- Required actions:
1. State whether each statement agrees with the fraud detection template description, answering yes or no and quoting the decisive words of the text: (a) The script fraud_detection_local.py depends on external data. (b) The notebook fraud_detection_rules.ipynb uses Weakly Connected Components to flag suspicious users. (c) In fraud_detection.py, the model is trained on GPU.
2. Resume the fraud detection template description from where it stops.

Fraud Detection

Experience level: Advanced
Reasoning types: Graph, Rules-based, Predictive, Prescriptive
Industry: Financial Services
Tags: GNNFraudPredict-then-OptimizeClassificationMILPMulti-Reasoner

What this template is for

Fraud and risk teams face four interconnected problems: discovering suspicious structure in the identity / transaction graph, classifying accounts by behavior rules, scoring transactions as they come in, and deciding which alerts to investigate given finite human capacity. Traditionally these live in separate tools. This template shows all four working together on one semantic model in RelationalAI, wiring the Graph → Rules → Predictive → Prescriptive reasoners into a single pipeline.

Start with fraud_detection_local.py — it runs the full five-stage pipeline on a small bundled demo dataset (CPU, no external data): compute account PageRank, derive high-volume account flags, train a GNN binary classifier on the Account-Transaction graph, blend its probability with a rule-based heuristic flag, and solve a knapsack investigator-budget MILP. A few minutes end-to-end.

Adapt the pattern to your own Snowflake data using fraud_detection.py as a reference — same five stages, loaded from Snowflake and trained on GPU.

For the older rule-based-only take (no ML), see fraud_detection_rules.ipynb — a standalone notebook using Weakly Connected Components on shared-identifier edges to flag suspicious users.

Who this is for

Data scientists building end-to-end ML-to-optimization pipelines on transaction graphs
Fraud analysts combining heuristic flags with learned signals to prioritize audits
ML engineers exploring GNN-based prediction on relational/graph data
Operations researchers interested in predict-then-optimize patterns

Assumes familiarity with Python, basic ML concepts (binary classification, ROC AUC), and mixed-integer programming.

- Information supplied:
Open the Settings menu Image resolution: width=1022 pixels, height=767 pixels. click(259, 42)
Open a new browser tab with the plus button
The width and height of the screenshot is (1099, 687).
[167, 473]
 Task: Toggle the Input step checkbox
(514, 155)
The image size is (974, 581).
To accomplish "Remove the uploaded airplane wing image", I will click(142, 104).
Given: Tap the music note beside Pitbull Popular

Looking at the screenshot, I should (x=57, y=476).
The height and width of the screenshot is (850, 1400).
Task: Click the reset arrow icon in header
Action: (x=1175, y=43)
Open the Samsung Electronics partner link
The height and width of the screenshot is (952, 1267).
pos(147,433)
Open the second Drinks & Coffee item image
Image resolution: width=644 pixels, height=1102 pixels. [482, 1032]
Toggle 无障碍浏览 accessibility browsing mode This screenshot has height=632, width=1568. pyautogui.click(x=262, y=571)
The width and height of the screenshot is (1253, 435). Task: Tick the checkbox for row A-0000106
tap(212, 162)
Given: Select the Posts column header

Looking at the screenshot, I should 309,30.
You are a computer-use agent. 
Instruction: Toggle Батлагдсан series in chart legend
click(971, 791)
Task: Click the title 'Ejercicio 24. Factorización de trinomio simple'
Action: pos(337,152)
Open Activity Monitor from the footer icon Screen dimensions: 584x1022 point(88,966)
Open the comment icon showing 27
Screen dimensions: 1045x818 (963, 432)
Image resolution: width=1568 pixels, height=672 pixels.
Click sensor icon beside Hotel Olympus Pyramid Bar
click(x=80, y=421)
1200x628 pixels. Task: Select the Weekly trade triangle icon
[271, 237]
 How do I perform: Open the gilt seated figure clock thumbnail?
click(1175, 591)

- Written answers:
1.
(a) No: "CPU, no external data"
(b) Yes: "a standalone notebook using Weakly Connected Components on shared-identifier edges to flag suspicious users"
(c) Yes: "loaded from Snowflake and trained on GPU"

2.
What you’ll build

Graph: PageRank on an Account-Account funds-flow graph, exposing account centrality as a GNN feature
Rules: derived activity_count property per account, fed to the GNN as an integer feature alongside the raw transaction fields
Predictive: a GNN binary classifier on the Account-Transaction graph, predicting isFraud per transaction
Bridge: a layer combining GNN probabilities with a rule-based heuristic flag into a per-transaction alert_score
Prescriptive: a knapsack-style investigator-budget MILP that maximizes expected loss averted (alert_score × transaction_amount) subject to a fixed-hours audit budget (audit cost scales with transaction size) plus a per-receiver cap
The same five-stage pipeline running against either a bundled CSV subset (local demo) or a full Snowflake dataset (reference path)

What’s included

Runners:
- fraud_detection_local.py — primary, runnable out of the box. Runs all five stages (Graph / Rules / Predictive / Bridge / Prescriptive) end-to-end on the bundled demo CSVs.
- fraud_detection.py — reference pattern for adapting the pipeline to your own Snowflake data. Same five stages, GPU-trained.
- fraud_detection_rules.ipynb — original rule-based identity-graph notebook, kept as a complementary intro.
Model: Account, Transaction, plus two graphs (Account-Account for PageRank; Transaction-to-Account for the GNN), derived account properties, and the alert-score bridge
Sample data: a small class-balanced transactions subset sampled from a public mobile-money dataset (CC BY-SA 4.0) — see Sample data below for details and attribution
Outputs: class-balance profile, GNN ROC-AUC, top-K alert queue, optimal audit schedule, MILP-vs-naive uplift

Prerequisites

Access

To run the local demo (fraud_detection_local.py) you need any Snowflake account with the RAI Native App. No external data, no GPU. The bundled CSVs under data/paysim_mini/ ship with the template; the GNN trains on CPU in a few minutes.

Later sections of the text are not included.